With the loss of my dream also went my focus. I had no direction in life. I started and abandoned three different programs at school , worked jobs that were taking me no where and adopted a number of self destructing behaviours.
I moved to Australia in June 2008 in an attempt to start over new. A friend had once told me that you have to lose yourself in order to really find who you are and it is through the hardship of being away from home and lonely that I slowly started to find my focus again. In March 2010, one month after having watched my former teammates cover themselves with gold at the Winter Games in Vancouver, I took a decision that would change my life. After a friend casually suggested I do so, I decided to pick up my dream where I left it: I was getting back to skating to try and make it to the 2014 Games in Sochi, Russia.
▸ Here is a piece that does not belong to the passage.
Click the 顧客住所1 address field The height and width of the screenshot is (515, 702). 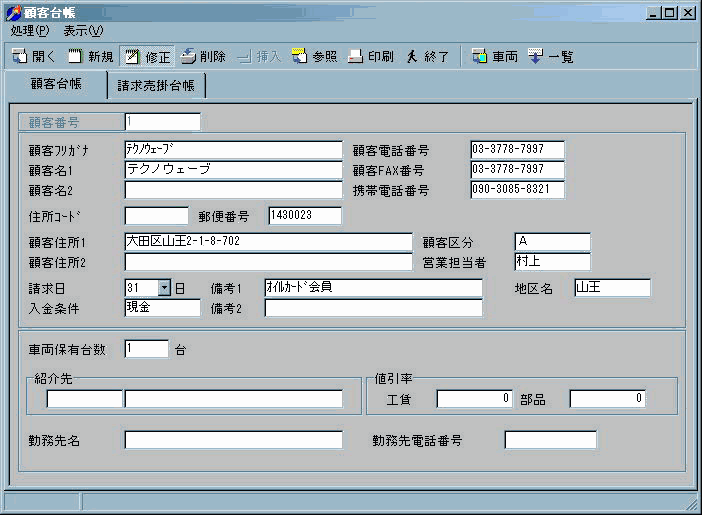(268, 242)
Things went very quickly and just seemed to fall into place nicely. I got in contact with the Australian national coach, got some equipment and moved to Brisbane for a few months to train with a Korean coach in order to kick start my training. After 5 years away from the ice, I was rusty, but I was confident that I could find my feet again. I truly believed that the life experience I had acquired would make me a better, stronger skater. I had saved a substantial amount of money in the last couple of years and quickly spent it all in the gamble that I would realize a ‘Hollywood’ worthy comeback.
(Video of emilie skating in Icehouse in Melbourne, Victoria)
Through this decision, I also met my husband Luke, around the same time. We quickly embarked in the relationship I had been wanting for years: simple and loving, yet motivating and enriching. Everything really seemed like it was meant to be.